**Short problem:** Quote the material below line for line, with no changes.

**Dataset records:**
________________________
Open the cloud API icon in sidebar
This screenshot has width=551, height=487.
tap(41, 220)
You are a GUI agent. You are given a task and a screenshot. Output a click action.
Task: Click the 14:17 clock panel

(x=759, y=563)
________________________
**Problem solution:**
Open the cloud API icon in sidebar
This screenshot has width=551, height=487.
tap(41, 220)
You are a GUI agent. You are given a task and a screenshot. Output a click action.
Task: Click the 14:17 clock panel

(x=759, y=563)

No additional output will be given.